§ Goals:
1. Rewrite the forum post starting with "You can achieve" and going on through "to be repeated.", with "Turkish" replaced by "Ottoman".
2. For each statement below, say whether it agrees with the forum post, answering yes or no and quoting the deciding words from the forum post.
(a) Turkish air power was limited.
(b) The combatants of the Arab Revolt hid amongst the civilian populace.
(c) The UN would rise to the challenge of total depopulation as a means of gaining territory.

§ Passage shown:
__________

You can achieve much if you have superior mobility and obfuscation. This makes the Arab revolt an excellent if unusual case study. It allowed enough modern infrastructure to be vulnerable and to allow the attacker mobility and ease of communications without allowing the defender a technological capacity to resist. Turkish air power was limited and they had modernised beyond the use of cavalry, which was a mistake for this theatre.

The Arab Revolt was a military rather than guerilla campaign because the combatants did not hide amongst the civilian populace, it was not their way, nor was this recommended from the British point of view as such tactics would destabilise and work against themselves. The mix of different cultures philosophies and technologies along with the environment allowed a purist Fabian strategy that is not likely to be repeated.


Automatically Appended Next Post:
 Totalwar1402 wrote:
I was arguing this point on another forum about why Dorne from the Ice and Fire series could be conquered and they basically came back with “Unbowed, Unbent, Unbroken” and it kept revolving around the idea that its simply impossible to gain victory over an opponent that refuses to give battle or that uses guerilla tactics. So it doesn’t matter how many cities get burnt or armies destroyed; so long as they keep to this strategy then Dorne can’t lose?


Ask the Taliban. There is a saying amongst them, 'the Americans have the wrist watches, we have the time'.
If you look at it you will notice two statements, Taliban victory is inevitable and they will lose until otherwise.

If an occupation force is willing to burn cities then a resistance can be annihilated, however this is a matter of resolve. Will a faction throw away its own populace for political ends. In this the Dornish are not quite the same as the Taliban. Also you have to account for the attackers will. Stalin would have no problems rising to the challenge of total depopulation as a means of gaining territory, the US less so, the UN not at all and the Targaryens are a wild card. Targaryens are capable of large scale atrocity, but they cannot outsource this, they have to do so themselves. Now if Stalin was a dragon rider and that was the source of his power would he want to stay in Afghanistan for twenty years burning locals? Probably not, he has better things to do.

__________

§ Data excerpt:

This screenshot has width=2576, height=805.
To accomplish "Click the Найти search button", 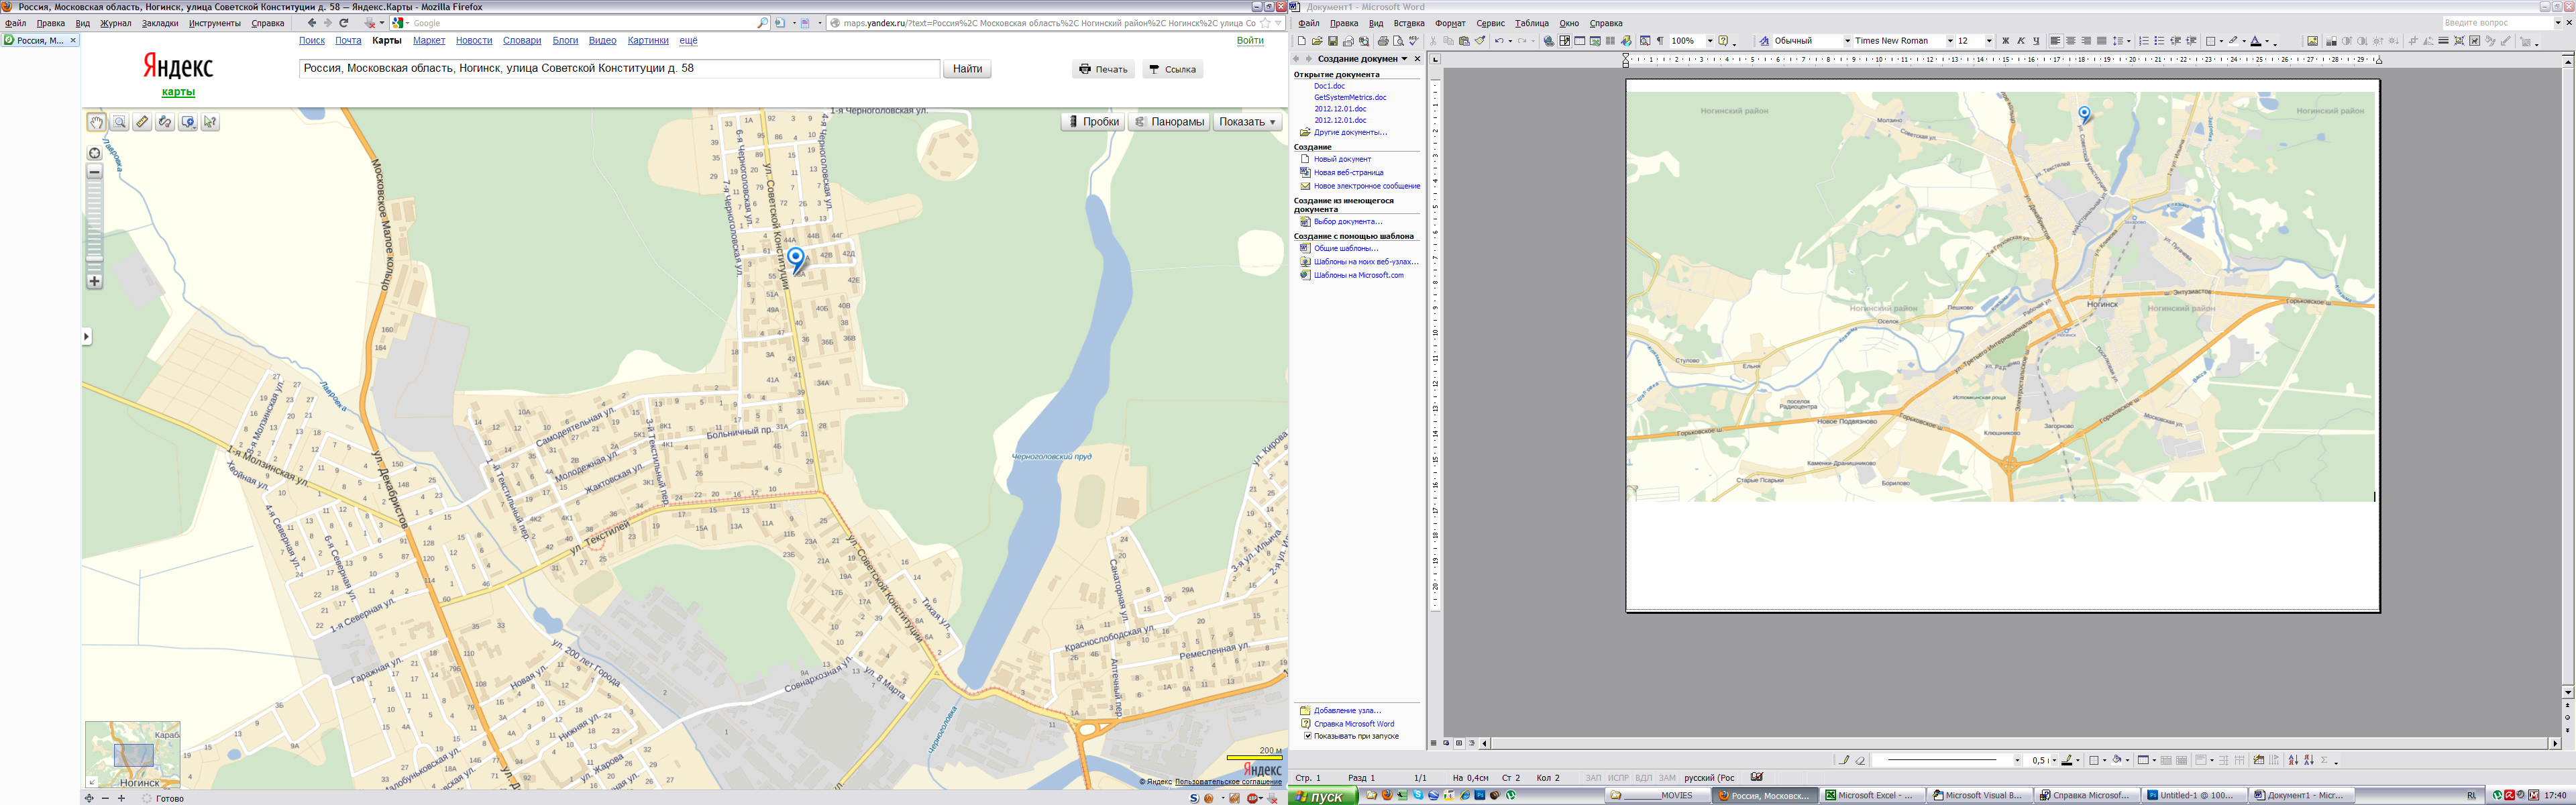I will 966,69.
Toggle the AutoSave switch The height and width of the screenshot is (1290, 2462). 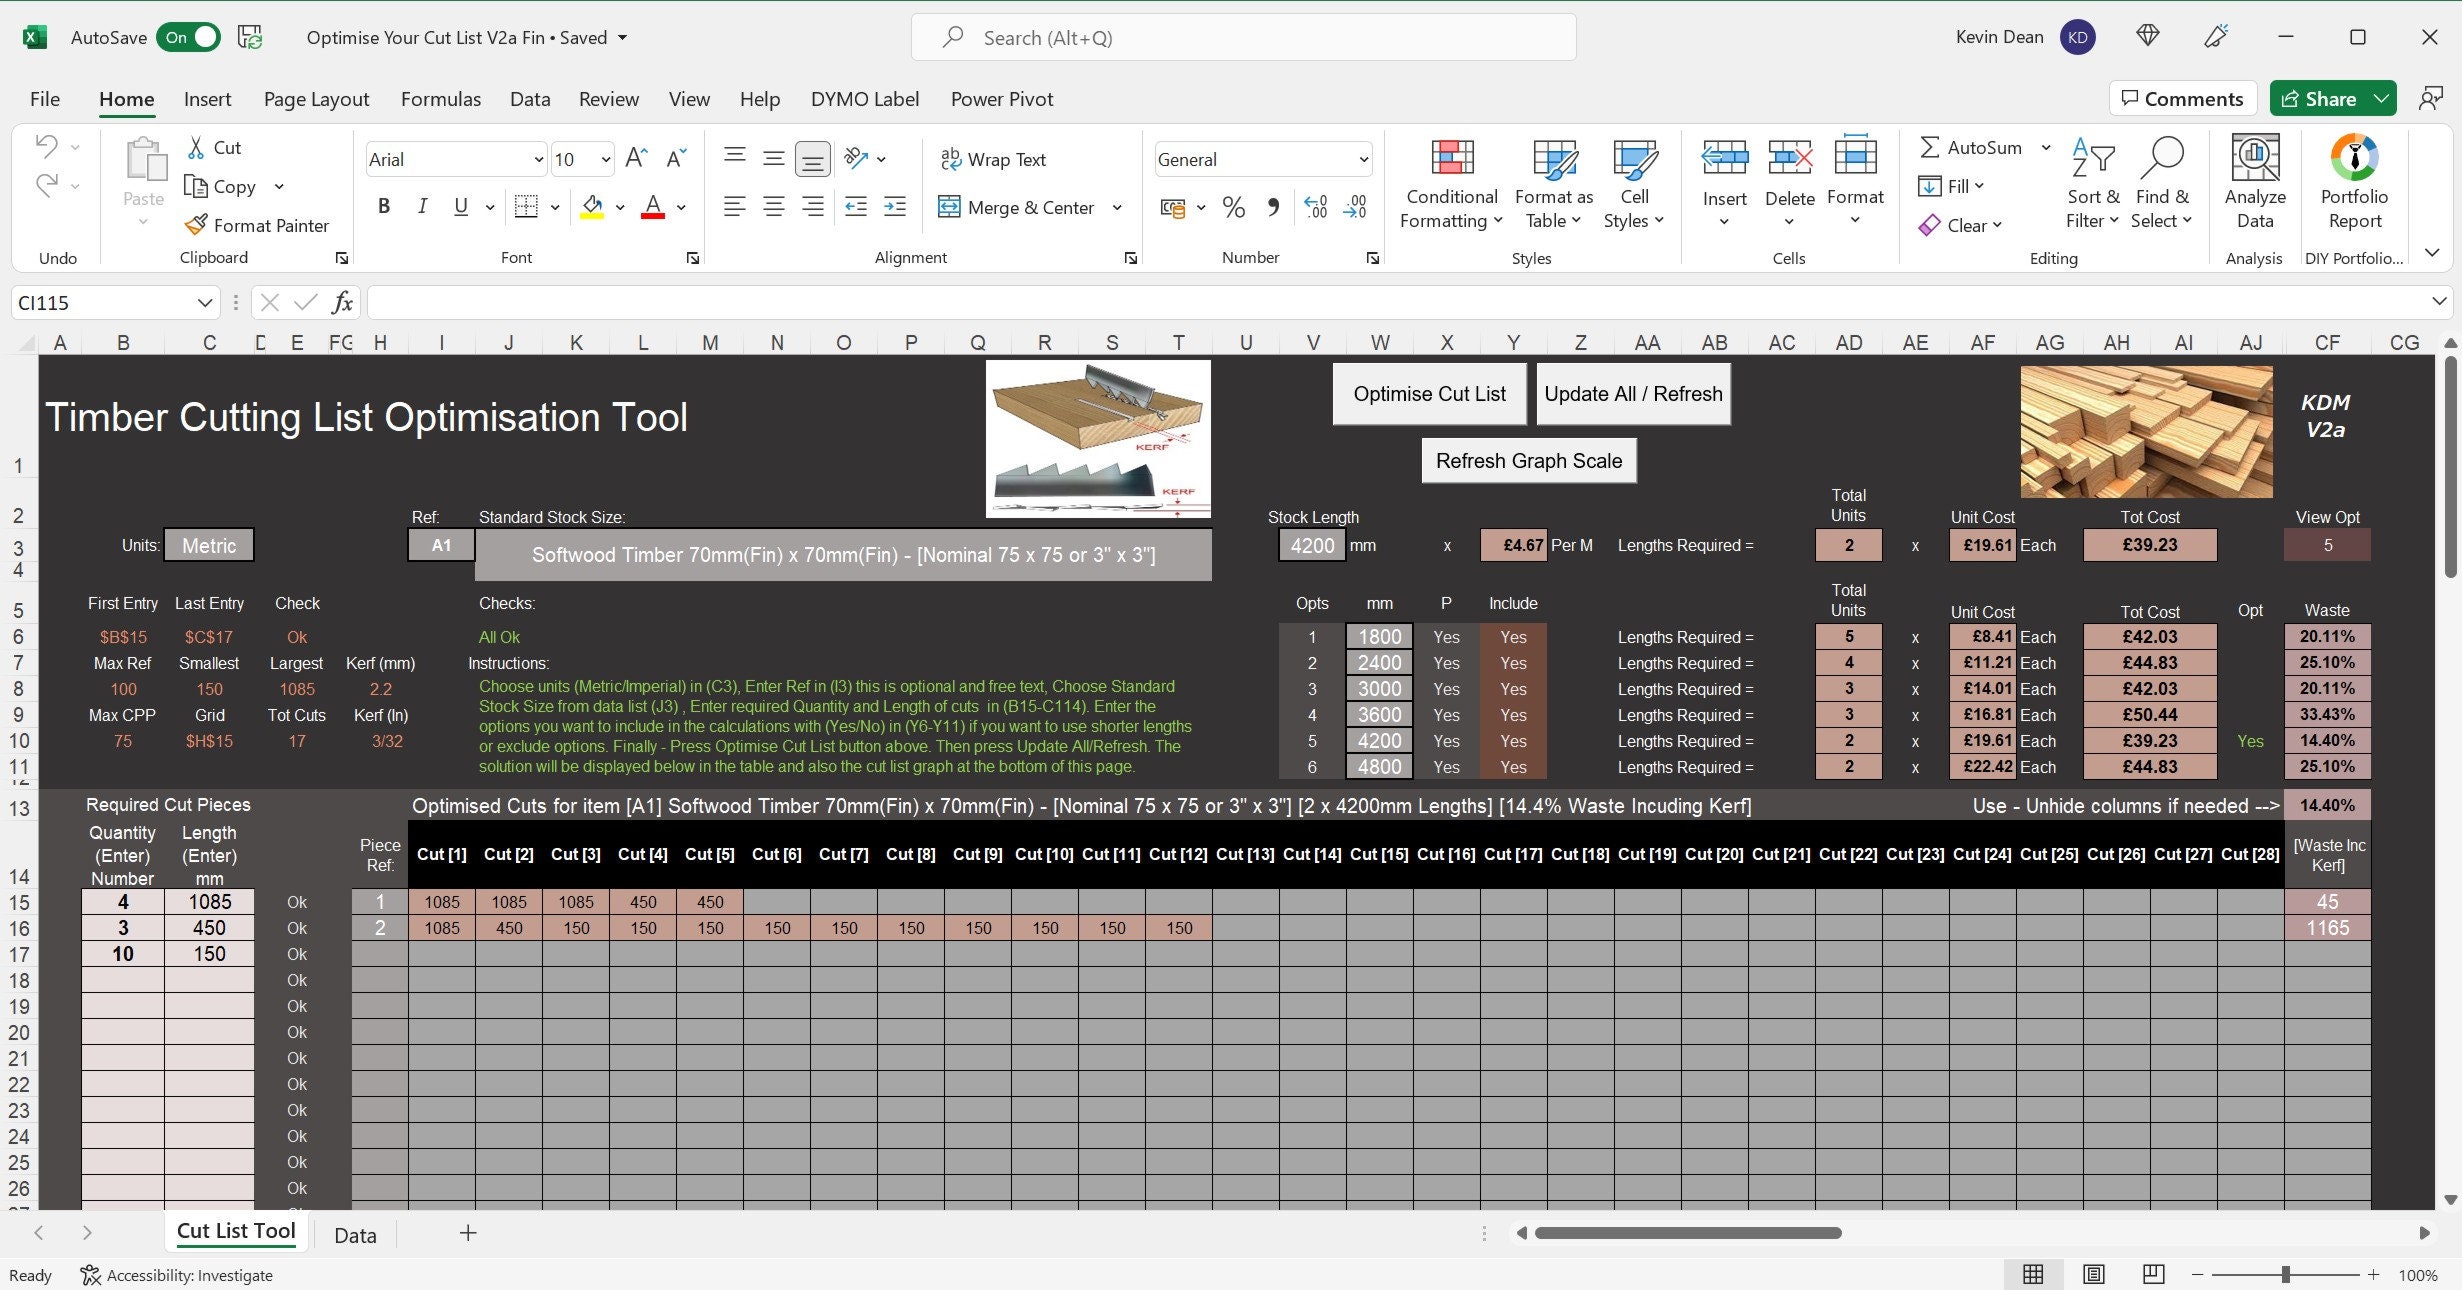click(189, 38)
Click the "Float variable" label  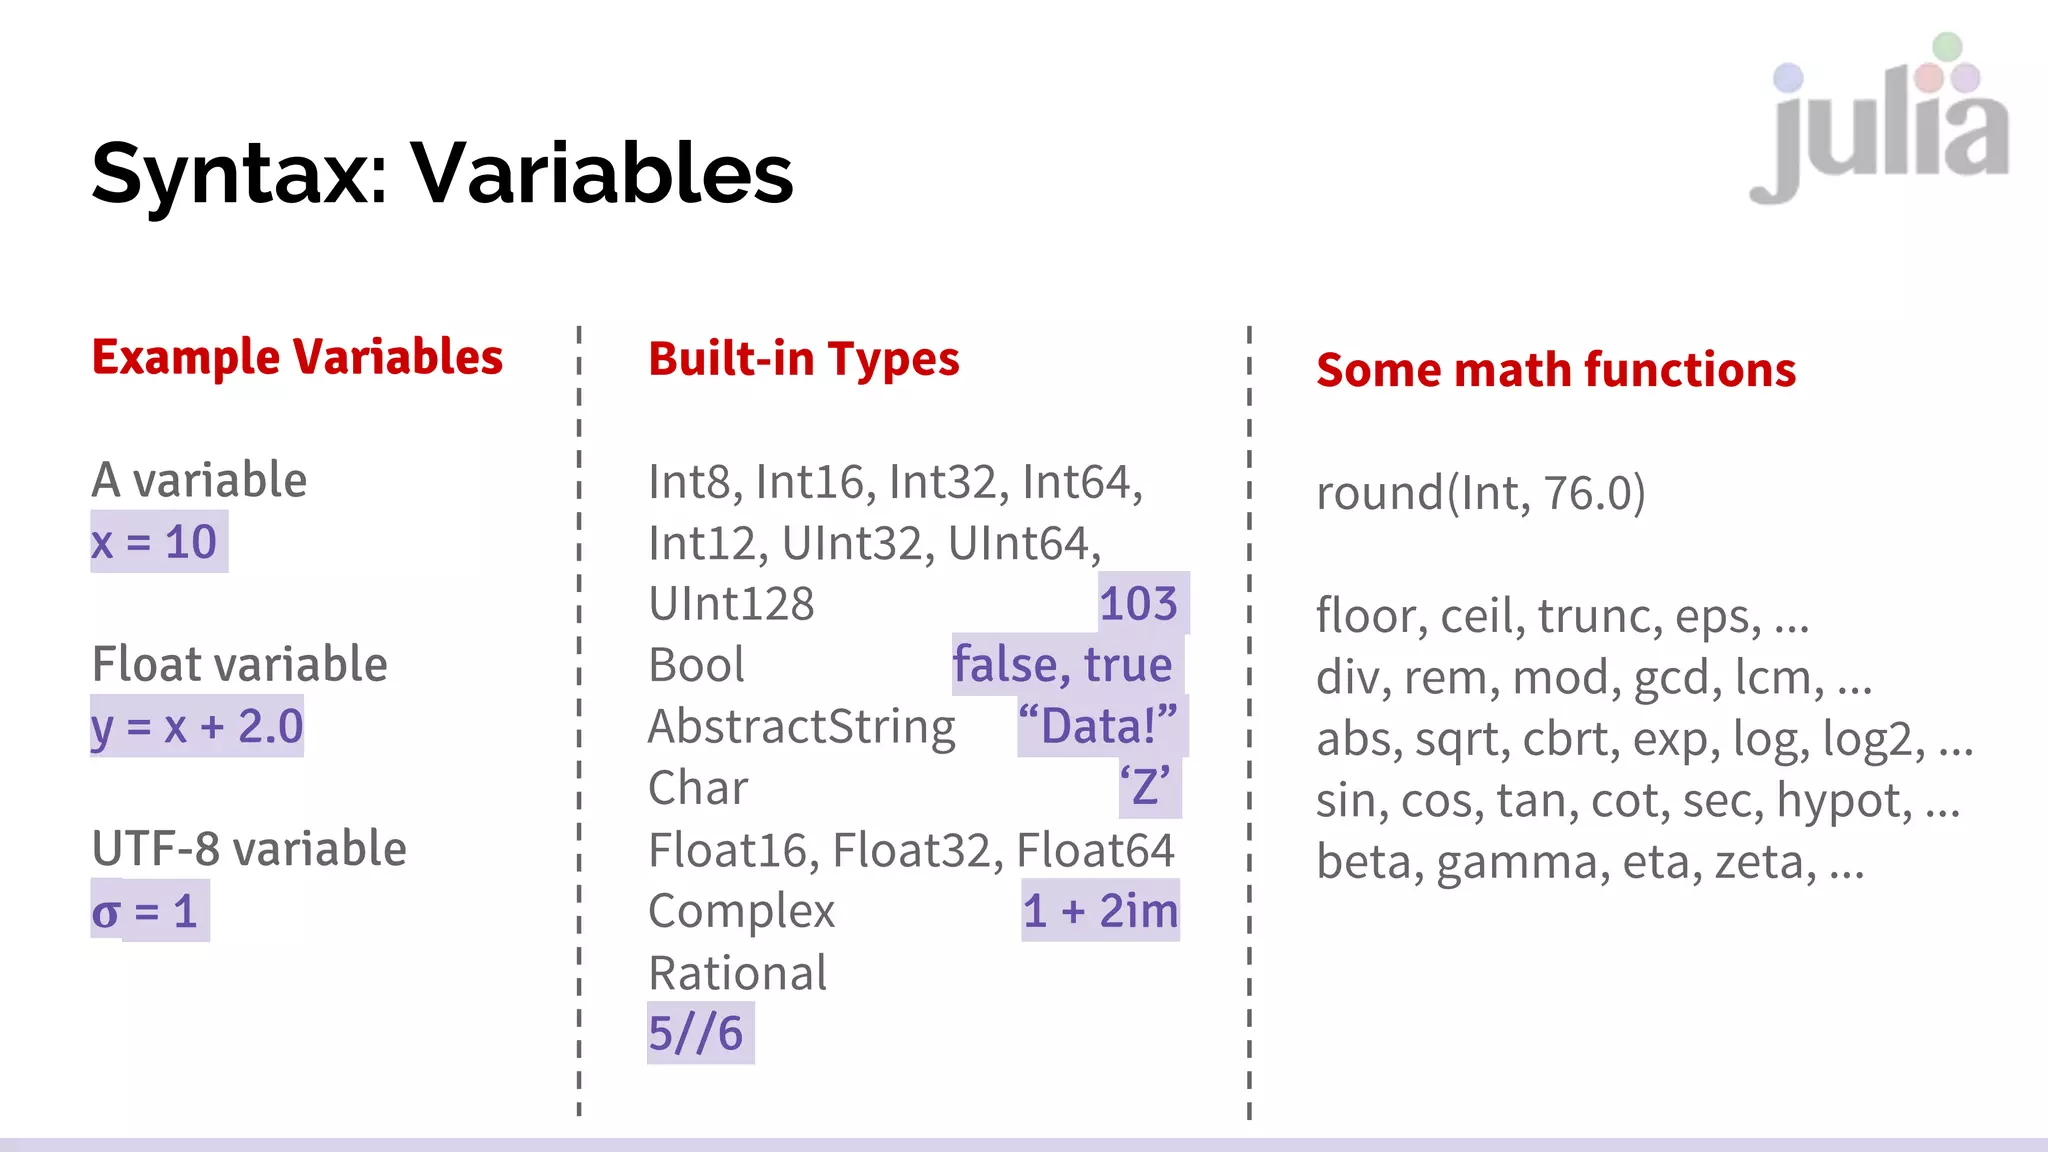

__________

§ Full solutions:
1.
You can achieve much if you have superior mobility and obfuscation. This makes the Arab revolt an excellent if unusual case study. It allowed enough modern infrastructure to be vulnerable and to allow the attacker mobility and ease of communications without allowing the defender a technological capacity to resist. Ottoman air power was limited and they had modernised beyond the use of cavalry, which was a mistake for this theatre.

The Arab Revolt was a military rather than guerilla campaign because the combatants did not hide amongst the civilian populace, it was not their way, nor was this recommended from the British point of view as such tactics would destabilise and work against themselves. The mix of different cultures philosophies and technologies along with the environment allowed a purist Fabian strategy that is not likely to be repeated.

2.
(a) Yes: "Turkish air power was limited".
(b) No: "the combatants did not hide amongst the civilian populace".
(c) No: "the US less so, the UN not at all".